Electronic Thesis and Dissertation Repository

Characterizing and Improving Access to Primary Care for Unattached Patients: Insights from the Primary Care Diabetes Support Program

Rhiannon Lyons, Western University

Abstract

Background: The Primary Care Diabetes Support Program (PCDSP) at St. Joseph’s Health Care in London, Ontario, is an innovative program that focuses on managing diabetes in high-risk groups (e.g., socially and medically complex). The program also works to attach patients without a primary care provider (PCP) to a regular PCP. We described the characteristics of the unattached patient population at the PCDSP and identified time to attachment.

Methods: We used an observational retrospective cohort design and electronic medical record data of patients enrolled at the PCDSP between April 1, 2011, and March 31, 2018. We used descriptive statistics to assess characteristics of unattached patients and time-to-event analyses to assess time to attachment within 5 years.

Results: Of 6,863 PCDSP patients, 1,183 were identified as unattached (17.2%). Among a final cohort of 728 patients, 402 individuals (55.2%) became attached. The median time to attachment was 998 days (95%CI: 748 to 1245 days).

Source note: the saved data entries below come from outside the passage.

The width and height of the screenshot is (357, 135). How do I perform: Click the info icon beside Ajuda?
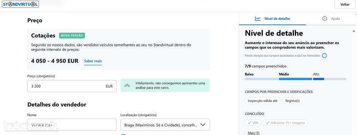click(325, 19)
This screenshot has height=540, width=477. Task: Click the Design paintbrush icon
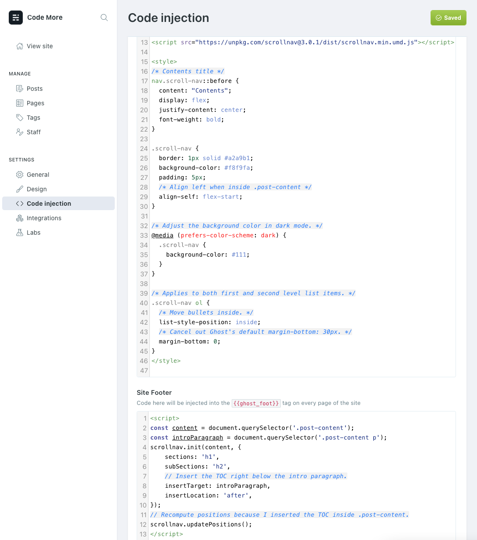pyautogui.click(x=19, y=189)
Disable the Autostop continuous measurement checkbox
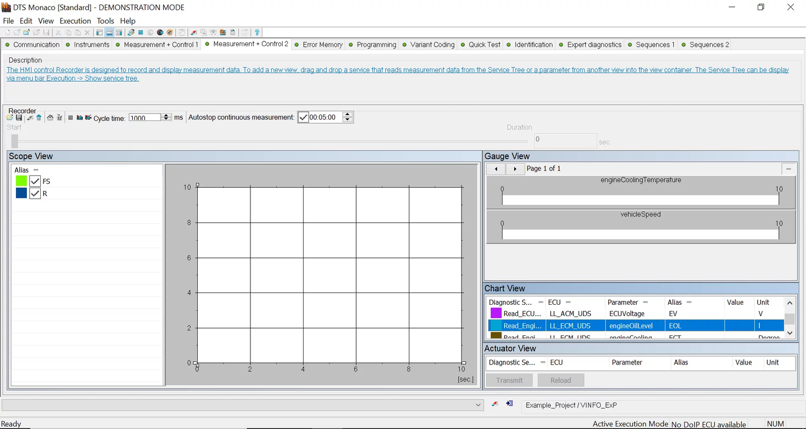The width and height of the screenshot is (806, 429). pyautogui.click(x=304, y=117)
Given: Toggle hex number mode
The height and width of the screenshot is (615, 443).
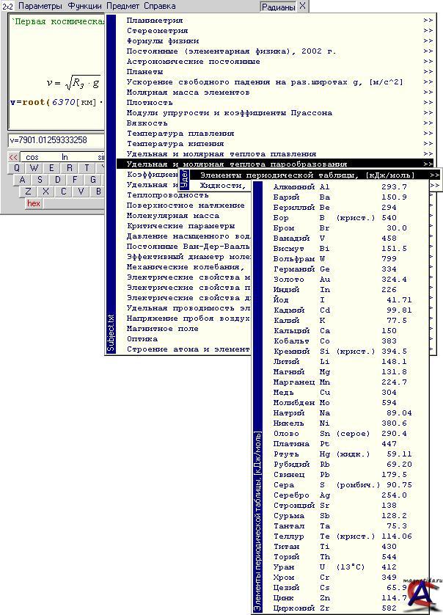Looking at the screenshot, I should pos(34,203).
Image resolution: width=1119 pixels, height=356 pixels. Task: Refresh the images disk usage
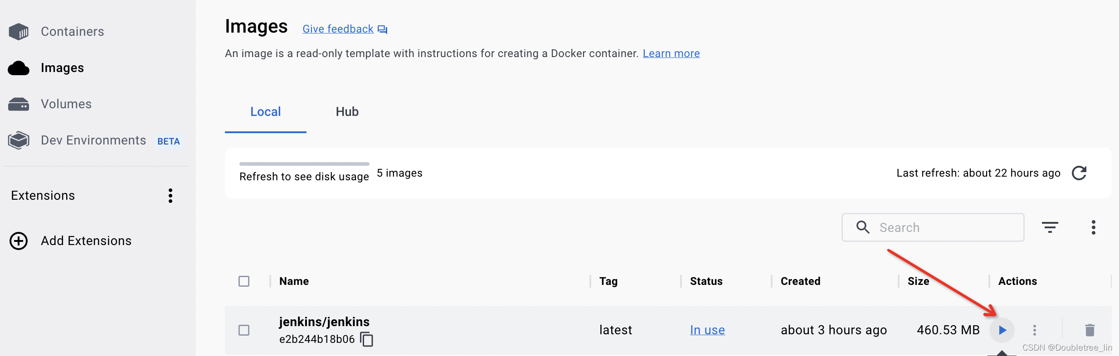click(1079, 173)
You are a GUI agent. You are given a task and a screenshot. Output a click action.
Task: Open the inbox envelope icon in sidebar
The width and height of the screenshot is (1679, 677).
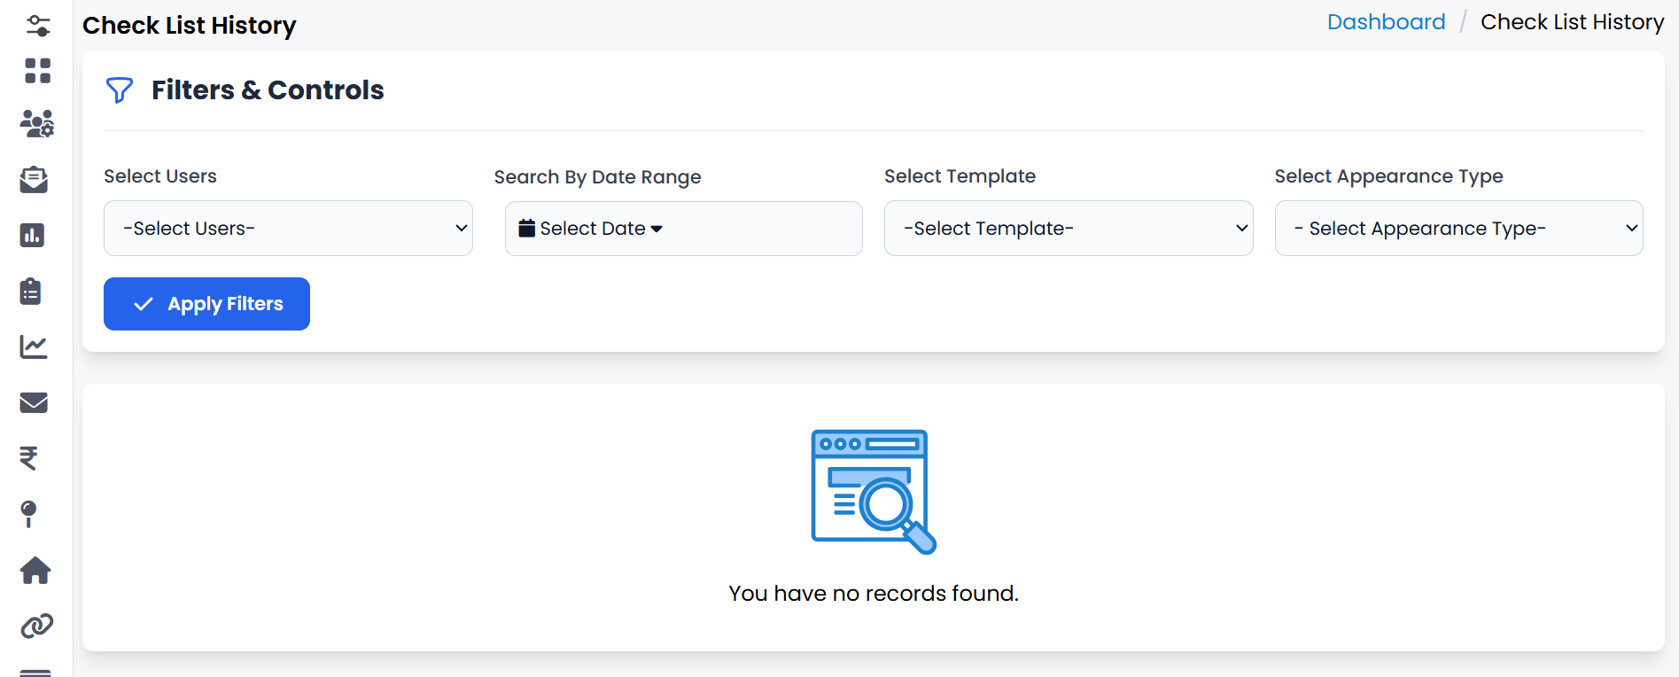(x=34, y=180)
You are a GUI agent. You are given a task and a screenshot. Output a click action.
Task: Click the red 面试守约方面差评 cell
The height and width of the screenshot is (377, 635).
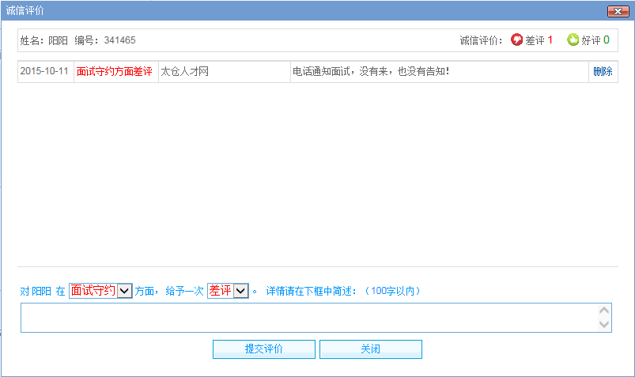(115, 71)
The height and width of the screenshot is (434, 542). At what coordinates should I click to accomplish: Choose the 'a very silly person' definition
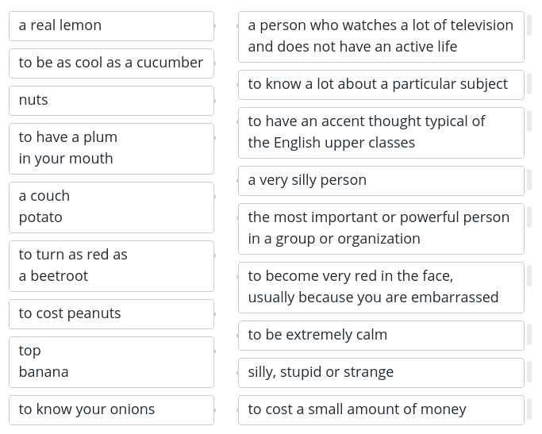[x=381, y=181]
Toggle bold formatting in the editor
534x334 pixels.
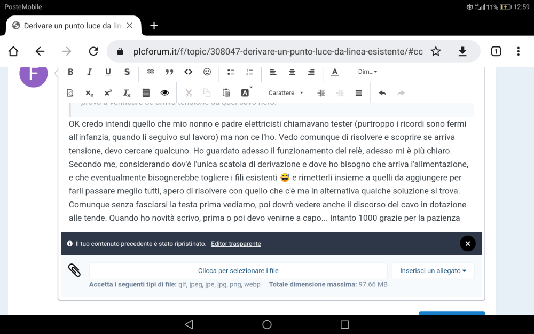tap(70, 72)
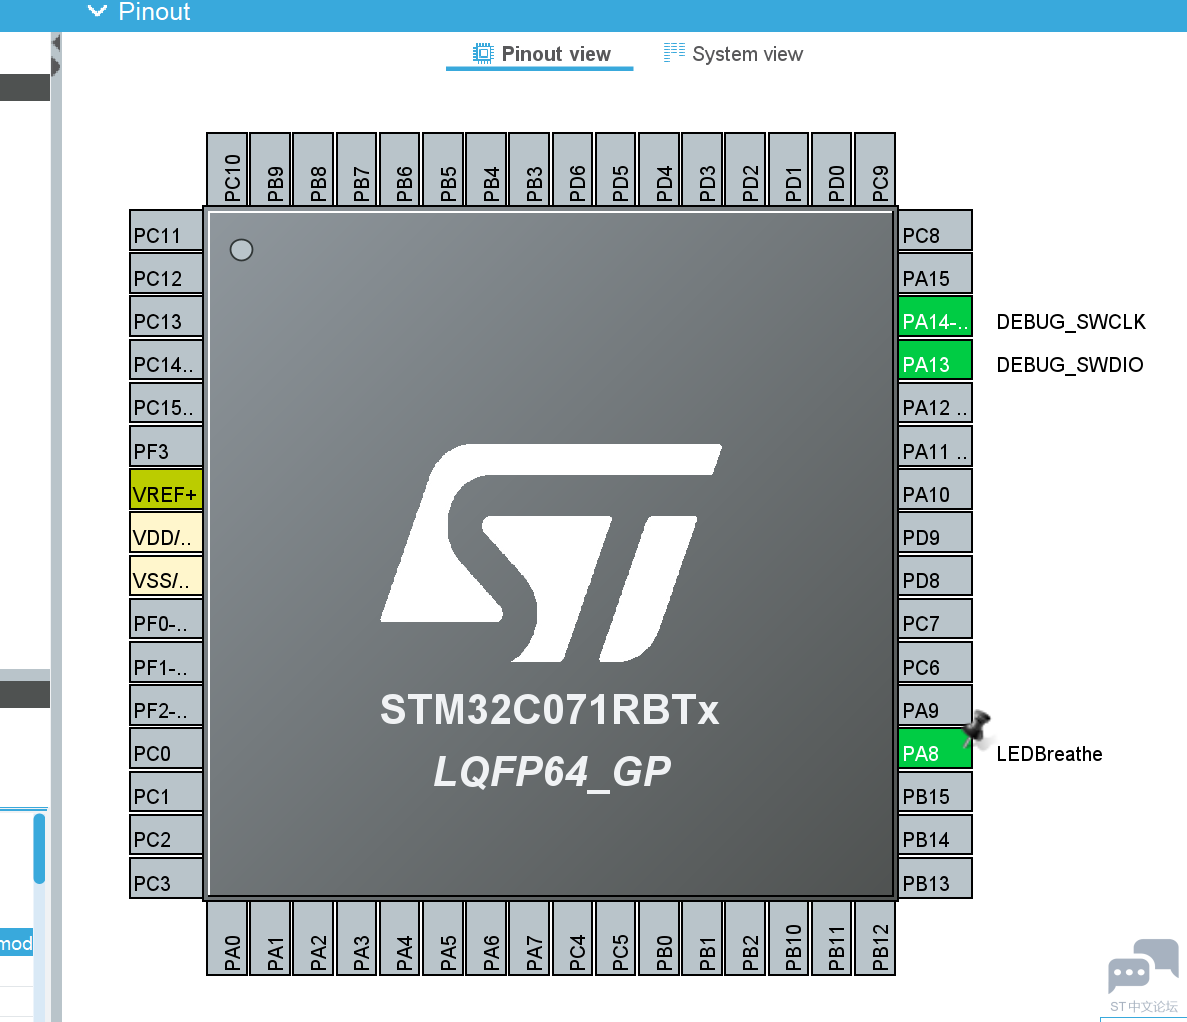Select the PA13 DEBUG_SWDIO pin
The width and height of the screenshot is (1187, 1022).
934,363
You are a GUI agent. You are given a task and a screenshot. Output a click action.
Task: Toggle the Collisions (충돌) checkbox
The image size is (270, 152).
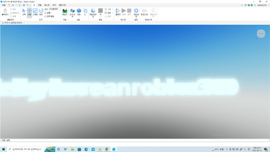45,13
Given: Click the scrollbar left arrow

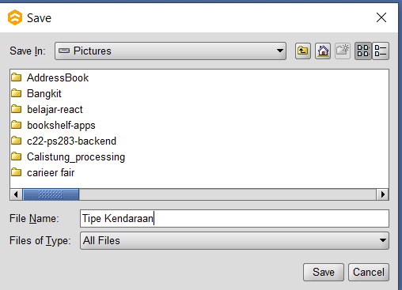Looking at the screenshot, I should [16, 194].
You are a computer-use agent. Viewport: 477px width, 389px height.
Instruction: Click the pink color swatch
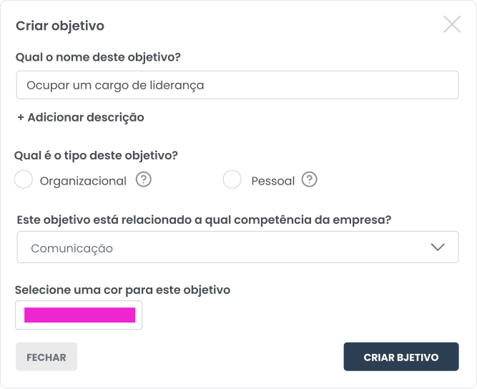pos(79,315)
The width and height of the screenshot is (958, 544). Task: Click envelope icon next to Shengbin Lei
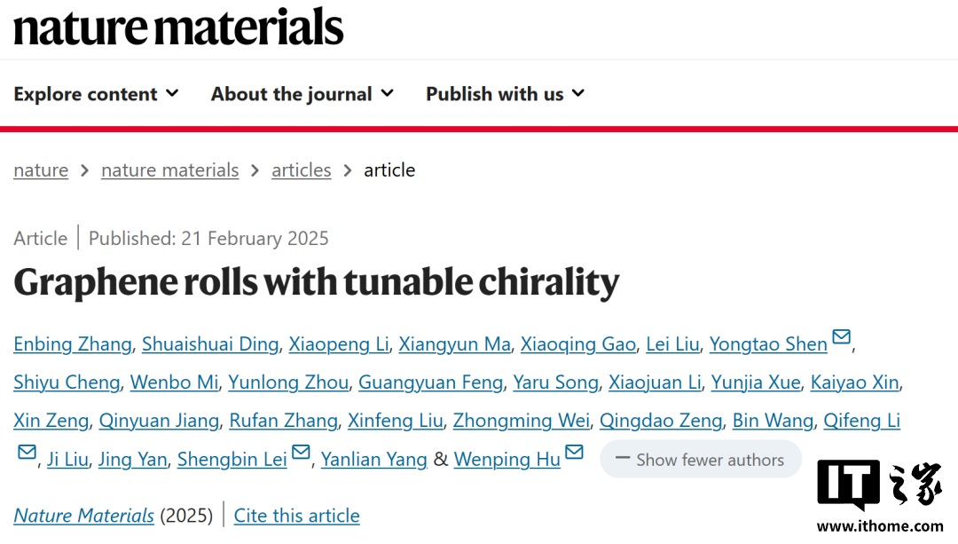pyautogui.click(x=301, y=453)
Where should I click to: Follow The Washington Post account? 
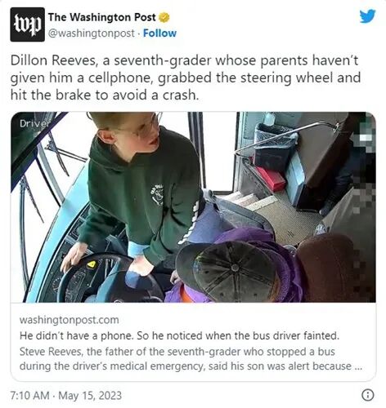159,33
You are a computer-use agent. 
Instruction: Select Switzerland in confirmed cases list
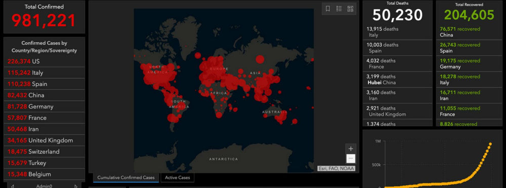tap(44, 152)
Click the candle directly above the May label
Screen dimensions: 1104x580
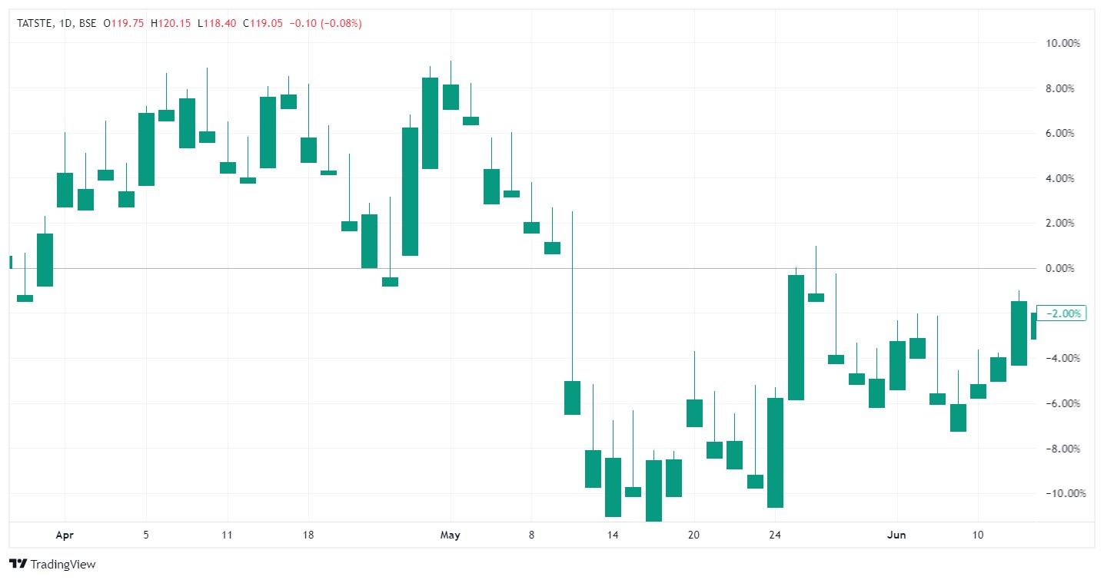pyautogui.click(x=451, y=97)
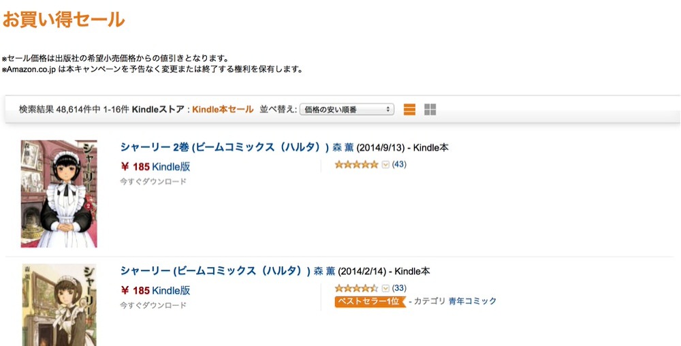Click the five-star rating of シャーリー 2巻
Screen dimensions: 681x346
357,165
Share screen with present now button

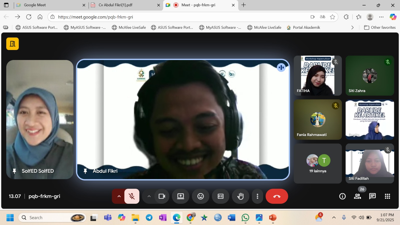click(x=181, y=196)
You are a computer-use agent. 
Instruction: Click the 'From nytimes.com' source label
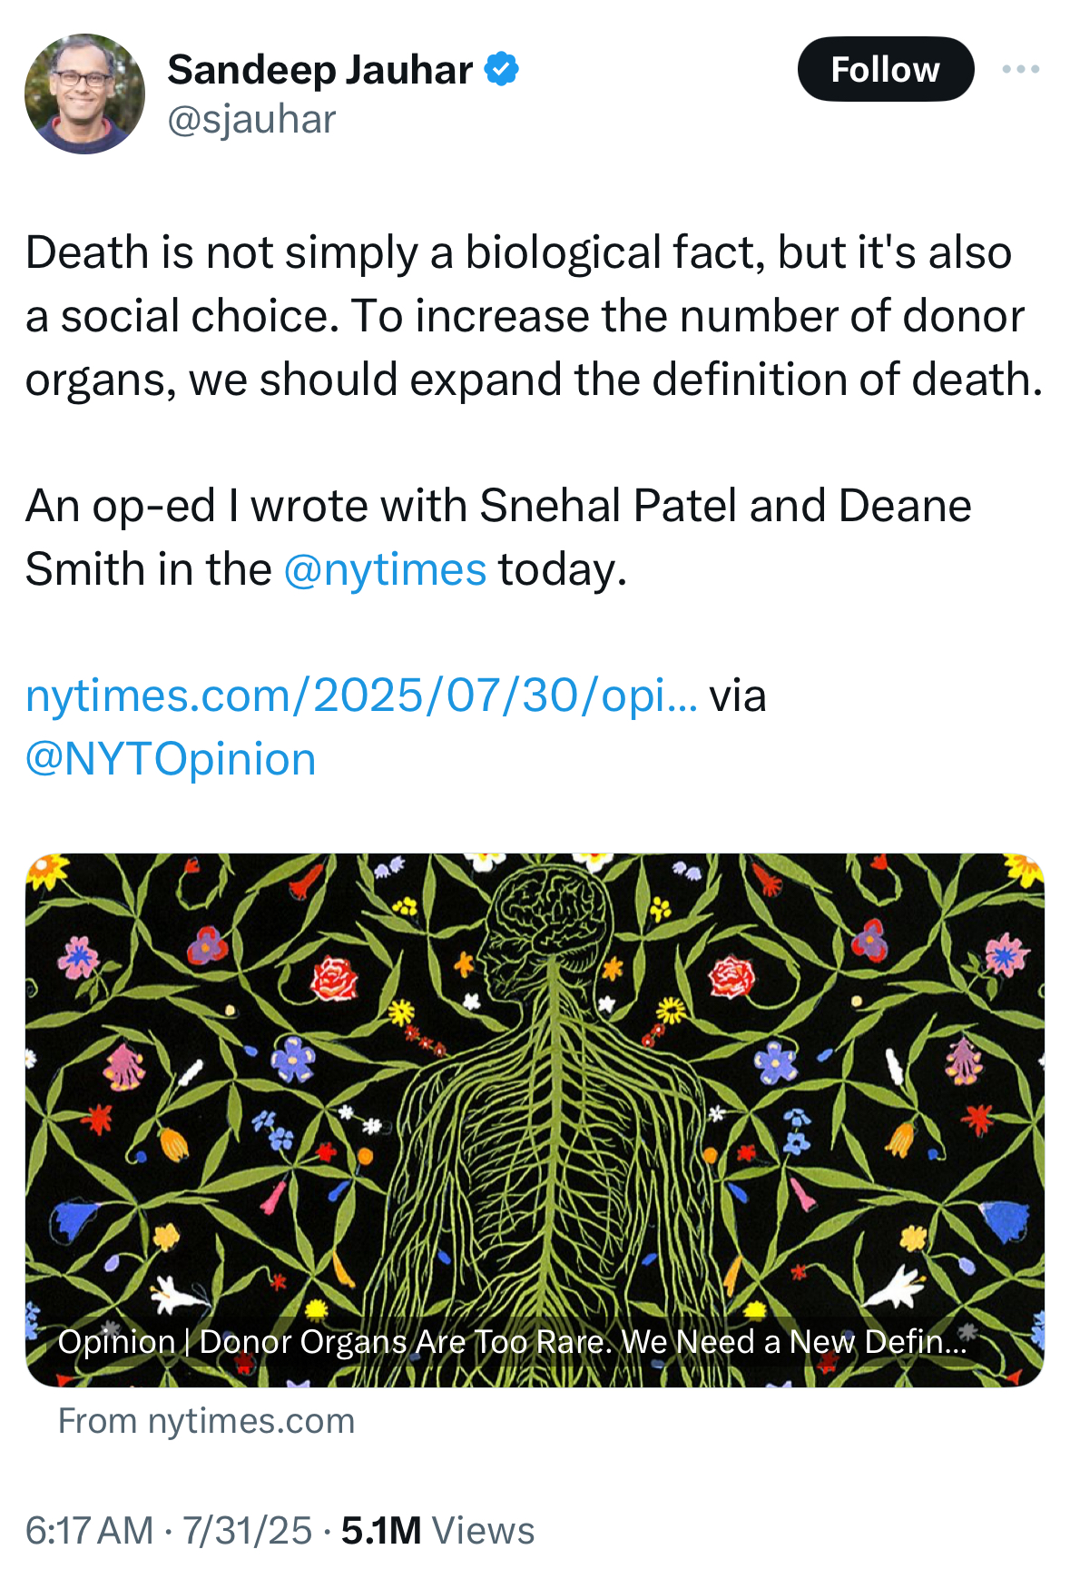(x=207, y=1421)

Individuals who were both socially and medically complex (HR = 1.47 [95% CI 1.02 to 2.11]), aged 65 or older (HR = 1.33 [95% CI 1.08 to 1.63]), and had family history of diabetes (HR = 1.43 [95% CI 1.09 to 1.88]), were more likely to be attached compared to those who were non-complex, younger than 65, or had no family history of diabetes, respectively.

Conclusions: The PCDSP prioritizes high-risk patients to find a regular PCP. Particularly, patients who were both medically and socially complex had greater likelihood of attachment to a PCP through the PCDSP.